さて、2023年の兎年を少し振り返ると、5月には新型コロナウイルス感染症が5類に変更され、コロナ禍の影響は何とか回復傾向が見え始めましたが、相変わらず、資材建材費の高騰、人材不足、飼料価格、豚熱及び豚熱ワクチン、暑熱、急激な寒波など、多様な話題に事欠かない年でした。さらに昨年は、夏季に襲った猛暑の影響(高温多湿)で、繁殖成績の低迷、種豚全般の体調面の回復遅れ、種豚の損耗増加など、全国の生産者へ大きく影響を与えました。その中でも特に、東北地区、北海道地区では、今まで経験したことがない暑熱環境になってしまい、その被害は顕著だったと思います。
 
秋になり12月に入っても、日中の気温が20℃に近づく日も多く、暖冬傾向かと思いきや、急激な寒波やドカ雪など、寒暖差が激しい気候となり、現場管理がとても難しくなっていたと思います。このこともあって、繁殖成績の低迷や疾病の誘発などにも転じやすく、昨年はPRRS、サーコウイルス、マイコプラズマ、連鎖球菌、豚丹毒、グレーサー、病原性大腸菌などの対策に追われる生産者も多かったのではないでしょうか。PRRS、サーコウイルスは大きなウイルス疾患ですが、その中でも連鎖球菌、グレーサー、マイコプラズ、豚丹毒、病原性大腸菌などの被害は結構目に付き、東北、北海道地域では、少し油断した結果がもたらしたPPVウイルスによる流産被害などの報告もありました。
 
さて、本年はどのような年になるのでしょうか。
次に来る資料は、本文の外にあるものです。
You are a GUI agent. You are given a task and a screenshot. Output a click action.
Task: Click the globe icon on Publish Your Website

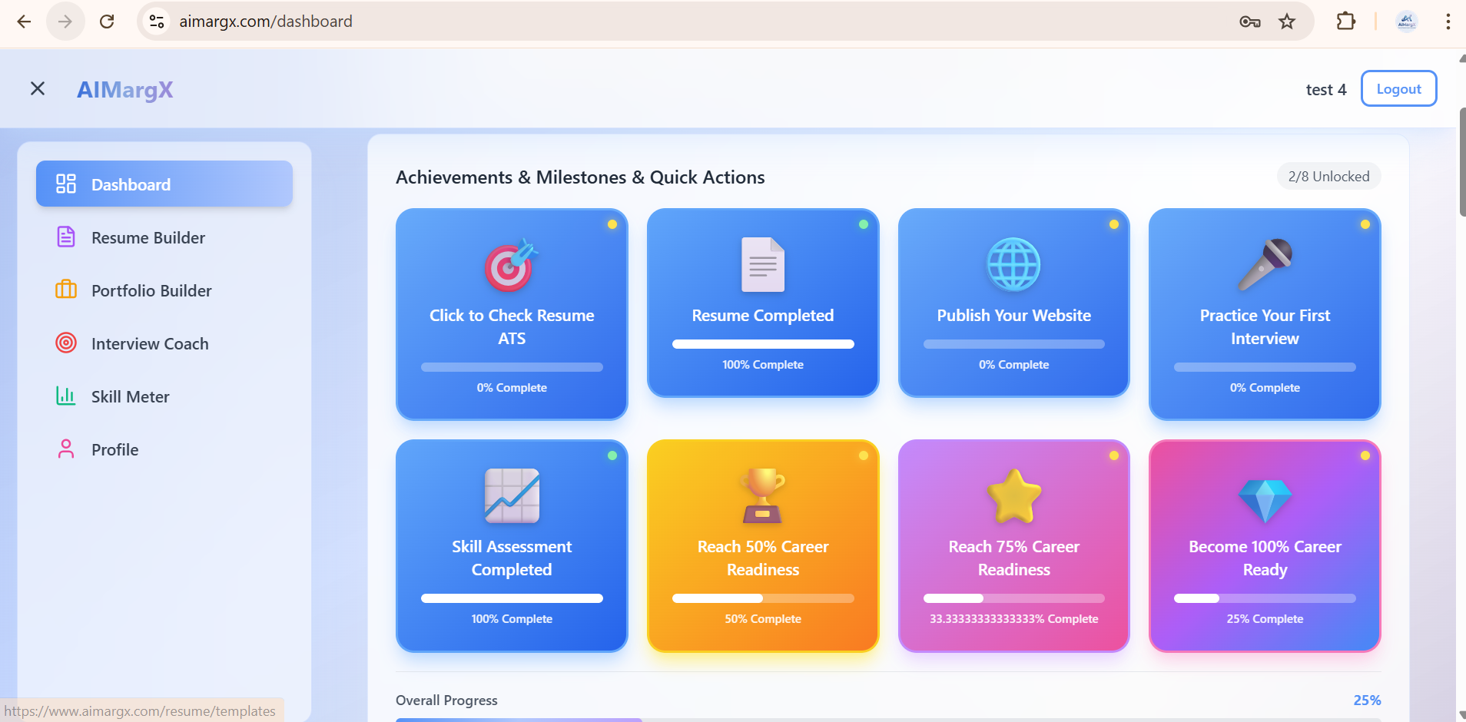[1013, 264]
2024年問題でもある物流コストの増加、引き続きの課題でもある飼料コストの増加など、色々と不安なことではありますが、コロナ禍の収束に伴う外食や加工品の需要回復、各種イベント需要の増加などが明るい方向へ後押ししてくれることも願っています。また、農場ごとで出来ることも多いと感じています。重要なのは生産性の強化であり、外的環境や疾病などに負けない経営、余計な敵と戦わない経営を目指していくことだと感じます。今後も農場ごとの生産性の強化(飼料要求率、出荷枝重量、出荷頭数、事故率など)は進めていく必要があり、AI技術やDM(デジタルトランスフォーメーション)も積極的に取り入れることも必要と感じています。
 
最後になりますが、今年の干支は辰です。そして今年は辰年の中でも甲辰(きのえたつ)と呼ばれる年になります。甲辰は干支の中で41番目に現れるもので、辰年の4番目の干支になります。また、甲辰という言葉には「立ち上がる」という意味があり、新たなスタートを切るときに用いられることもあります。この甲辰(きのえたつ)にあやかり、さらなる発展を願い、皆様と一緒に養豚業界を盛り上げていきたいと思います。本年も皆様のご健勝とご多幸をお祈りいたします。